An undirected graph $G=(V,E)$ is represented by the sets $V(G)$ and $E(G)$. If these sets are maintained as simple lists where the buffer $v$ communicates with the vertex list and $e$ communicates with the edge list, Algorithm 1 creates an adjacency list $A$ for $G$.

Algorithm 1: Create Adjacency List of Undirected Graph
 $i=$first($V$) while $k\neq eol$ insert($A,v,header$) $k=$next($V,k$) $k=$first($E$) while $k\neq eol$ insert($A,e.v,e.w$) insert($A,e.w,e.v$) $k=$next($E,k$)

The first loop in Algorithm 1 creates a header for each vertex. This operation is not strictly necessary given the current data definition; however, it is often required in practical implementations.

You should observe that the algorithm inserts each edge in $E(G)$ into the adjacency list twice: once in the stated direction and once in the reverse direction. If $G$ is a directed graph, the reverse insertion is inappropriate (i.e. omit the final insert statement in Algorithm 1). It should be apparent that the algorithm has a time complexity of $O\left(|V|+|E|\right)$ if all operators have time complexity of $O(1)$.
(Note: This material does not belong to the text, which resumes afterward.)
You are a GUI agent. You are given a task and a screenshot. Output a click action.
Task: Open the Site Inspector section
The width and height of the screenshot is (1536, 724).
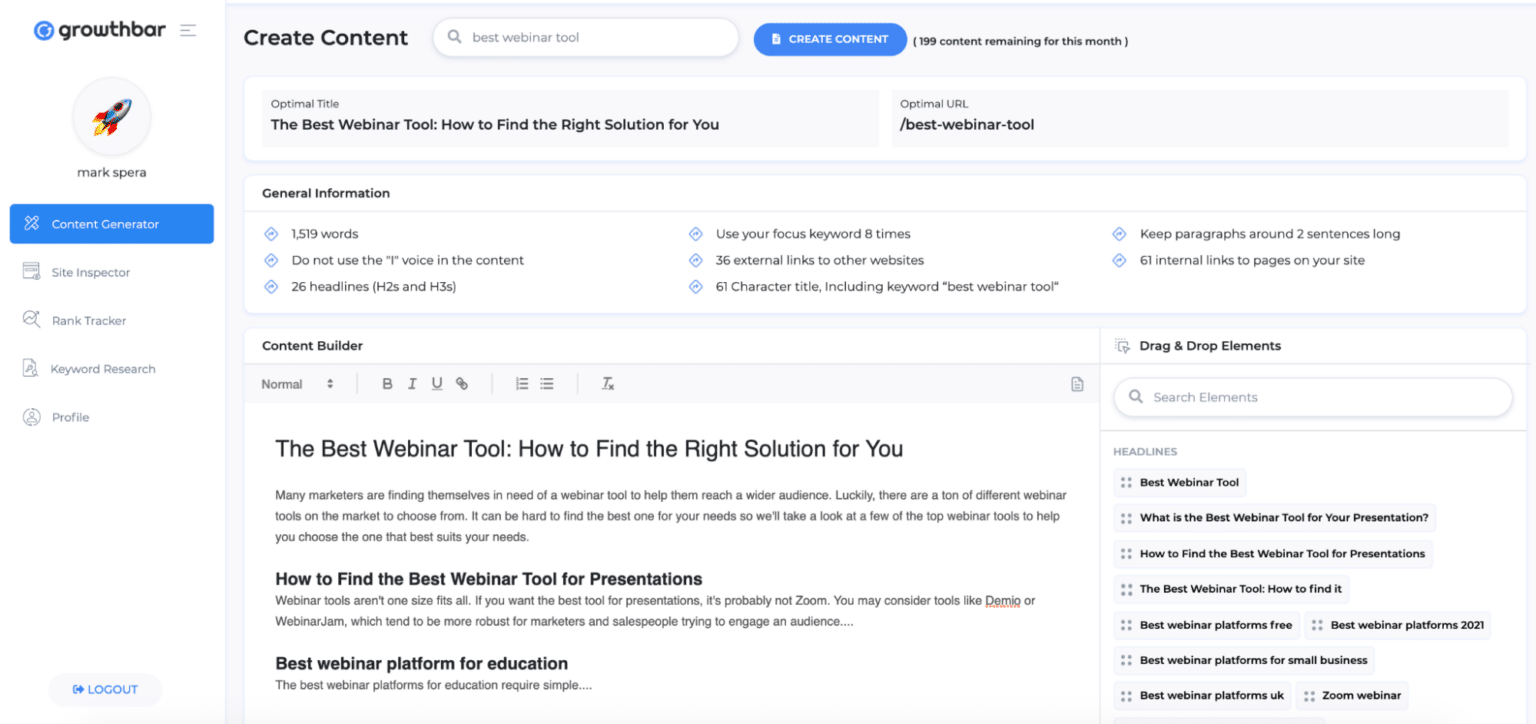pyautogui.click(x=90, y=271)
It is often beneficial to create an adjacency list based on an alternate labeling of the vertices of $G$. This operation requires a mapping $\mu$ of the integers from 1 to $|V|$ onto the set $V(G)$. Algorithm 2 maps $V(G)$ to the order in which it is enumerated.
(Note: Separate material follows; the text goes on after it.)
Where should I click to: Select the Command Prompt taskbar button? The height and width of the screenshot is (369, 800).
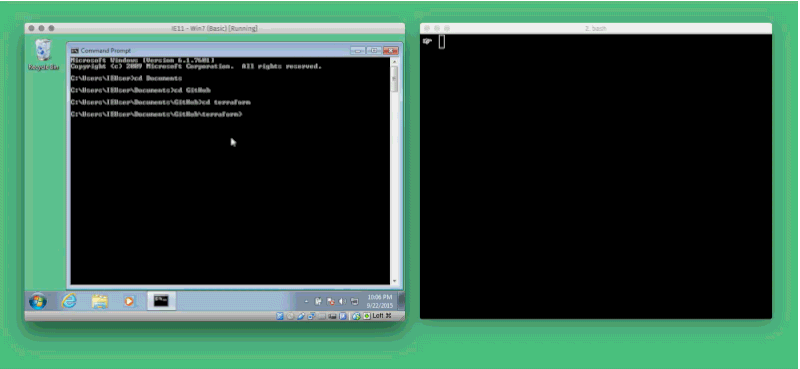(161, 301)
Algorithm 2: Map Vertices To Labeling Order
 $i=0$ $k=$first($V$) while $k\neq eol$ $i=i+1$ map($\mu,v,i$) $k=$next($V,k$)

Algorithm 3 combines these two procedures. It labels $V(G)$ according to its order of enumeration and creates an adjacency list based on this labeling.

Algorithm 3: Create Ordered Adjacency List
 $i=0$ $k=$first($V$) while $k\neq eol$ $i=i+1$ map($\mu,v,i$) insert($A,v,header$) $k=$next($V,k$) $k$ = first($E$) while $k\neq eol$ $i=$evaluate($\mu,e.v$) $j=$evaluate($\mu,e.w$) insert($A,i,j$) insert($A,j,i$) $k=$next($E,k$)

If map and evaluate have constant time complexity, the overall algorithm retains its linear complexity.

Note. In a practical implementation, map will insert the pair $(d,r)$ into a data structure that is optimized for searching and evaluate will look up $d$ in this data structure. Efficient operations of this sort have a time complexity of $O\left(\,\log _{2}n\,\right)$. Therefore, adjacency list creation will have complexity $O\left(\,|V|\log _{2}|V|+|E|\log _{2}|V|\,\right)$.